The major reason: Bosh rebounds a lot worse playing next to Haslem than Battier; he mentioned Monday about having to “compete with my guy for a rebound.” Erik Spoelstra has used Joel Anthony with Bosh more recently, and the Heat is plus-eight in rebounding (45 minutes) with them together, though Anthony is a below-average rebounder for his size.
### The NCAA delayed (for a day or two) scheduled Monday calls to former UM coaches and staffers to tell them what they’re charged with. Meanwhile, we confirmed at least five former Canes players ended up talking to the NCAA after the NCAA mailed them an ultimatum to do so.
Attorney Bruce Fleisher said his two clients – whom he wouldn’t identify -- spoke to the NCAA, before an extended Jan. 3 deadline, and they said they received no benefits from Nevin Shapiro. “In order for them to continue going on the UM campus, they had to give statements to the NCAA,” Fleisher said. “None of these guys wanted to be banned from that activity.”
### The UM basketball program, also awaiting potential allegations, is the only team with a Top 10 RPI ranking (fifth) that’s not in the AP Top 10. But it's more irritating that that.

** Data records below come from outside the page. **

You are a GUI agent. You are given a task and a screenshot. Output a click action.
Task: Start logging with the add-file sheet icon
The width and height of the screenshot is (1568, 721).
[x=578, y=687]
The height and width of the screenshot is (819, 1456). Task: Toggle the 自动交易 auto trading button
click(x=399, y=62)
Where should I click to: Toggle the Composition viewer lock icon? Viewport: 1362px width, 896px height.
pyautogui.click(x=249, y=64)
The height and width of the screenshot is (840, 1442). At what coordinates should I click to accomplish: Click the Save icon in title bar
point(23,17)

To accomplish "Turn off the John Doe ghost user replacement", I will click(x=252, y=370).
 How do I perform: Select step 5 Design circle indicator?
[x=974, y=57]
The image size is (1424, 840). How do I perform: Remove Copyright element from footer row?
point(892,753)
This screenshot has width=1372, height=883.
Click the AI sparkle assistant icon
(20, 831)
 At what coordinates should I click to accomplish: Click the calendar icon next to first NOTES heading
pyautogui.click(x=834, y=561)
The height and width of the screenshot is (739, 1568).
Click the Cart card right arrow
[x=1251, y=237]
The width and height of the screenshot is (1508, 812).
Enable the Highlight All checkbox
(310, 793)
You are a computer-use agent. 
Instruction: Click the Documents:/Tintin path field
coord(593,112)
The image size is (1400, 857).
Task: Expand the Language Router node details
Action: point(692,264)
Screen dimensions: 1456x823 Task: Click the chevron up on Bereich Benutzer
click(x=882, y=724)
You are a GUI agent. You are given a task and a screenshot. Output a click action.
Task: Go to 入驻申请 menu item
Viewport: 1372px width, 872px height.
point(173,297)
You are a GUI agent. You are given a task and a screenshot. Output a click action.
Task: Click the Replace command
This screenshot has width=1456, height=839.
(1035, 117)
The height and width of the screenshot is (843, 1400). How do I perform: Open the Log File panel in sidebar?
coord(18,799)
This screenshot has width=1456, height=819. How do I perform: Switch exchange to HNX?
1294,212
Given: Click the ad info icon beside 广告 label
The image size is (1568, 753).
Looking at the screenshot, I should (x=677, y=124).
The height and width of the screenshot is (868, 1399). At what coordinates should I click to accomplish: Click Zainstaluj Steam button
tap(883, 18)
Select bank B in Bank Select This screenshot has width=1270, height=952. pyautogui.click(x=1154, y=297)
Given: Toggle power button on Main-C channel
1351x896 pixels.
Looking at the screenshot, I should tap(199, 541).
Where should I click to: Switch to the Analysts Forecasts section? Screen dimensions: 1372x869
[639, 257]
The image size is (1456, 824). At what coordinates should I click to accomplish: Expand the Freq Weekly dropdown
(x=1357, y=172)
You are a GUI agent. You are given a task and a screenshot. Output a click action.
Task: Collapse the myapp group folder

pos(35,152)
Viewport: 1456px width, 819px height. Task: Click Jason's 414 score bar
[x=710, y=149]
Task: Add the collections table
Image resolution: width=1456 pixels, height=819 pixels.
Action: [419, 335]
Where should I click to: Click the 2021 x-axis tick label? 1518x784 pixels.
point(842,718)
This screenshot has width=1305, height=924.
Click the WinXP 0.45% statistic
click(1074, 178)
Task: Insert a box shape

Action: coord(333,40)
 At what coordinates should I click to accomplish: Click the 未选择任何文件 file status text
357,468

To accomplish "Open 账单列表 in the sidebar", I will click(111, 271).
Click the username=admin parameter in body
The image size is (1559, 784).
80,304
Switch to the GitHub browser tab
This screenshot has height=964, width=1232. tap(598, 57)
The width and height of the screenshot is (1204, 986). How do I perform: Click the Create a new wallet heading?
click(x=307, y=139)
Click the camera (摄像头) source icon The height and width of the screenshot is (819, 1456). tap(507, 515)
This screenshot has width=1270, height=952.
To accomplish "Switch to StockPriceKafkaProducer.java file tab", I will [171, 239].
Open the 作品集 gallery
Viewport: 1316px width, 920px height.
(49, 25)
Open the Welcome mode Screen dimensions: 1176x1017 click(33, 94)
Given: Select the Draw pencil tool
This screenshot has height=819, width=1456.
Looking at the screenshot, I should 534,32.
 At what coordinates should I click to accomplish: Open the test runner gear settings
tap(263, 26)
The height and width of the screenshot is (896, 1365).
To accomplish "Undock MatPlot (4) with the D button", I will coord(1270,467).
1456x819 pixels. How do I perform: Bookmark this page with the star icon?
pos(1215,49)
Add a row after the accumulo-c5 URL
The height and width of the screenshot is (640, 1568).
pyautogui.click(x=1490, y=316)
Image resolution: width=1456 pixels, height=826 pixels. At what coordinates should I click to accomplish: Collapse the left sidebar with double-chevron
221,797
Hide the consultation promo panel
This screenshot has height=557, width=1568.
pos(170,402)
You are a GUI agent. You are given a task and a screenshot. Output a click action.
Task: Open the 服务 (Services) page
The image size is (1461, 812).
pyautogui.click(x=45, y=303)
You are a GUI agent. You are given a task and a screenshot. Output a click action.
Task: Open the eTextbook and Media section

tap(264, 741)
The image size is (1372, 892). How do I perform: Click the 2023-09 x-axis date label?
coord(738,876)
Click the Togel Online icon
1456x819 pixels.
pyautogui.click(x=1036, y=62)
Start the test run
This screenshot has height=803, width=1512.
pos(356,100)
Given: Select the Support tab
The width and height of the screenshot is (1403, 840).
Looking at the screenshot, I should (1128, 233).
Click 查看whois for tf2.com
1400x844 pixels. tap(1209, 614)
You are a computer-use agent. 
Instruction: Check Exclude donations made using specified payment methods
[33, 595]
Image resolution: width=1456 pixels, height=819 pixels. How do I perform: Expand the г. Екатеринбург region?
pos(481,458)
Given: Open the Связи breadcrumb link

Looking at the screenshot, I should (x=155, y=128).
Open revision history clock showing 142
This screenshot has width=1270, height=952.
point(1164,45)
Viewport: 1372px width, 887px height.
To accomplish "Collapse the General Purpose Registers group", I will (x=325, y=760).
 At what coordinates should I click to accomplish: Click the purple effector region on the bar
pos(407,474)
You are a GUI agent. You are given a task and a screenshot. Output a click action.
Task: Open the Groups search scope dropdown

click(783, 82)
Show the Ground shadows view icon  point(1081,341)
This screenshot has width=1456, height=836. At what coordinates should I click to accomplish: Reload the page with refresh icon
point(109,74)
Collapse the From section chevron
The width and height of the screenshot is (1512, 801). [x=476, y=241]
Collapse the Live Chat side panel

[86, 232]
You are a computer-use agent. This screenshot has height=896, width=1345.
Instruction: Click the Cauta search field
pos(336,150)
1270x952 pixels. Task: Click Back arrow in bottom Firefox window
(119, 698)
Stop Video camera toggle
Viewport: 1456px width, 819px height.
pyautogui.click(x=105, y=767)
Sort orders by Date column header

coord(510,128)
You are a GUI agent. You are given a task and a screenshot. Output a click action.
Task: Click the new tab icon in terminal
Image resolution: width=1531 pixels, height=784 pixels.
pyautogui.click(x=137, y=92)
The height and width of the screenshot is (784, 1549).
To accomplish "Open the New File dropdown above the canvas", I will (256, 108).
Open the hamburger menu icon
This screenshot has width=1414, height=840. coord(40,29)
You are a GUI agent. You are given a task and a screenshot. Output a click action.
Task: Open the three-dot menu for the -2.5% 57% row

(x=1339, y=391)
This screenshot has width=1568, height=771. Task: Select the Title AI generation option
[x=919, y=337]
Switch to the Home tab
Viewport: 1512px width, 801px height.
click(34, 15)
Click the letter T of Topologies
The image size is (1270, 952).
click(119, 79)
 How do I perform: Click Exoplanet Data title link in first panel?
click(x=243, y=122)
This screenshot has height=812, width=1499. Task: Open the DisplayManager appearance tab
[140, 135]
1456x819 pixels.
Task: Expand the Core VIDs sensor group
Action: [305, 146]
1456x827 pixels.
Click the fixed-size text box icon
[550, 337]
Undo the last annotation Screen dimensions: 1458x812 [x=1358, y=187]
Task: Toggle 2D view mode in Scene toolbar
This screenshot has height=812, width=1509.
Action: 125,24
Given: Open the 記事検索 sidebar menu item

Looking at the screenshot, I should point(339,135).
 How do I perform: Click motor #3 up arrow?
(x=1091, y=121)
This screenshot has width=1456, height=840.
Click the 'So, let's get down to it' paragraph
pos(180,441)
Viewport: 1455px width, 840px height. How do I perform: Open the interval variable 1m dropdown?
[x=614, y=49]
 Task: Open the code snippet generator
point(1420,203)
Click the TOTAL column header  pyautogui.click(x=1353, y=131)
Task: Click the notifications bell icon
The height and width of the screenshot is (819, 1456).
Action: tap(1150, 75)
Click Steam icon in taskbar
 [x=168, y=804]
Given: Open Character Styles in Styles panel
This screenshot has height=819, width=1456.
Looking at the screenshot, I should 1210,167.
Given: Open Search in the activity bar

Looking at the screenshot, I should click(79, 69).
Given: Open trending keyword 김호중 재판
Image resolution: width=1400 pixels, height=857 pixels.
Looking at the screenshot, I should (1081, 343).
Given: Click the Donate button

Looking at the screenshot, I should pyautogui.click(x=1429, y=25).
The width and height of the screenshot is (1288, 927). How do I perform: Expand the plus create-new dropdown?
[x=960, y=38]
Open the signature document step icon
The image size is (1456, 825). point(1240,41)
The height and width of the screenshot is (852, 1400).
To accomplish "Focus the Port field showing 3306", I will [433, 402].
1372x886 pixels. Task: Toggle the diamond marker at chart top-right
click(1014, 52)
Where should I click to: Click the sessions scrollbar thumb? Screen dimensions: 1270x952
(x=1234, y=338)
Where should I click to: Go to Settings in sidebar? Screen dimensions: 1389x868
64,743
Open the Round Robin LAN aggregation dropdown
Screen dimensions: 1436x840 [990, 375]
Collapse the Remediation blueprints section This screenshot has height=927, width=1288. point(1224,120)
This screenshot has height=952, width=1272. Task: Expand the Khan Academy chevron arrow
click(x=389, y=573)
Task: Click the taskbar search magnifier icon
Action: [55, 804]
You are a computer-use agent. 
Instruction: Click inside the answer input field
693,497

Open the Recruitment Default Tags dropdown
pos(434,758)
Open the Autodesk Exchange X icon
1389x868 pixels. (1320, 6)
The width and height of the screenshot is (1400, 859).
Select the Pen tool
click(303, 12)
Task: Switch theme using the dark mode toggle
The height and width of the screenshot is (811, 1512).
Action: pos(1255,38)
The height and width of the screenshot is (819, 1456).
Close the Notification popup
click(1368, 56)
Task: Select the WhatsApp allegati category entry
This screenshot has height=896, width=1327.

In fact, UM (12-3) isn’t even in the top 25. Miami was eighth in "others receiving votes," which would place it 33rd. Conversely, Syracuse is sixth in the AP poll but 13th in RPI, well behind Miami.
Jim Larranaga isn’t angry because he knows RPI -- which places strong emphasis on strength of schedule -- weighs more heavily than ranking with the selection committee.
“The thing that makes them dangerous is they’re old,” Maryland coach Mark Turgeon said. “That team fits together. They’ve got shooters, some inside presence. Defensively, they’re good. Shane Larkin is really good, kind of makes them go.”
### Some final rankings for Dolphins defensive players by Pro Football Focus: Randy Starks was 40th and Paul Soliai 50th among 85 qualifying defensive tackles (both seem too low).... Kevin Burnett was third and Koa Misi 10th among 43 outside linebackers in a 4-3...
Karlos Dansby was 13th among 53 inside linebackers... Cameron Wake was first and Jared Odrick 59th among 62 defensive ends in a 4-3.... Reshad Jones was third and Chris Clemons 24th among 88 safeties... Nolan Carroll was 68th and Sean Smith 75th among 113 qualifying corners.
### Dolphins owner Stephen Ross, campaigning for stadium upgrades, declared: "I've made as big a commitment as anyone in pro sports in this country."